Down to the last line, reproduce the records exactly.
* * *
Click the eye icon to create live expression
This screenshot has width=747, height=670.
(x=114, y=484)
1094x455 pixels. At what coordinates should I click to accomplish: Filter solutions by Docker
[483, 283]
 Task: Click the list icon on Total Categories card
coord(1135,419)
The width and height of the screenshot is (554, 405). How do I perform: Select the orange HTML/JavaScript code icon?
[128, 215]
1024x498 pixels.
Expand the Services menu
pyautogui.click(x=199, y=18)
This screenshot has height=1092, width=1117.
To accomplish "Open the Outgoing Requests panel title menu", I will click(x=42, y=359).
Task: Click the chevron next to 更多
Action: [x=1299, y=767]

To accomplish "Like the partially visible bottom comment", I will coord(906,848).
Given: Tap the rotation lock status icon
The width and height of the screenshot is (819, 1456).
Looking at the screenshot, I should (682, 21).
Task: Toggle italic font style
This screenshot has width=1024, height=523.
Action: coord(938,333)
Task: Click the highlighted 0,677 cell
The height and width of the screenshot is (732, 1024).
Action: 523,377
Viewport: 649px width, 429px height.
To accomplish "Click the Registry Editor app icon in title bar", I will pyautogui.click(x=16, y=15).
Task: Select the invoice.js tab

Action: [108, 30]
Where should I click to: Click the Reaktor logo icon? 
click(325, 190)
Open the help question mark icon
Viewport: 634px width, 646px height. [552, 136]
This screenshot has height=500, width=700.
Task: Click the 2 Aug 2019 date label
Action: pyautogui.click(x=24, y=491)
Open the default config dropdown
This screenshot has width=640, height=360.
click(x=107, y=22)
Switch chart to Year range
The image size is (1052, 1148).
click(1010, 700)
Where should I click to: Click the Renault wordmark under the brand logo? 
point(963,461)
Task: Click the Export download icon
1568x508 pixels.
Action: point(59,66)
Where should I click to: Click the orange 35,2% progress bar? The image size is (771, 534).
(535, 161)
* * *
- RESPONSE BELOW -
Click the eye icon to create live expression
This screenshot has width=747, height=670.
(x=114, y=484)
1094x455 pixels. At what coordinates should I click to accomplish: Filter solutions by Docker
[483, 283]
 Task: Click the list icon on Total Categories card
coord(1135,419)
The width and height of the screenshot is (554, 405). How do I perform: Select the orange HTML/JavaScript code icon?
[128, 215]
1024x498 pixels.
Expand the Services menu
pyautogui.click(x=199, y=18)
This screenshot has height=1092, width=1117.
To accomplish "Open the Outgoing Requests panel title menu", I will click(x=42, y=359).
Task: Click the chevron next to 更多
Action: [x=1299, y=767]

To accomplish "Like the partially visible bottom comment", I will coord(906,848).
Given: Tap the rotation lock status icon
The width and height of the screenshot is (819, 1456).
Looking at the screenshot, I should (682, 21).
Task: Toggle italic font style
This screenshot has width=1024, height=523.
Action: coord(938,333)
Task: Click the highlighted 0,677 cell
The height and width of the screenshot is (732, 1024).
Action: 523,377
Viewport: 649px width, 429px height.
To accomplish "Click the Registry Editor app icon in title bar", I will pyautogui.click(x=16, y=15).
Task: Select the invoice.js tab

Action: [108, 30]
Where should I click to: Click the Reaktor logo icon? 
click(325, 190)
Open the help question mark icon
Viewport: 634px width, 646px height. [552, 136]
This screenshot has height=500, width=700.
Task: Click the 2 Aug 2019 date label
Action: pyautogui.click(x=24, y=491)
Open the default config dropdown
This screenshot has width=640, height=360.
click(x=107, y=22)
Switch chart to Year range
The image size is (1052, 1148).
click(1010, 700)
Where should I click to: Click the Renault wordmark under the brand logo? 
point(963,461)
Task: Click the Export download icon
1568x508 pixels.
Action: point(59,66)
Where should I click to: Click the orange 35,2% progress bar? The image size is (771, 534).
(535, 161)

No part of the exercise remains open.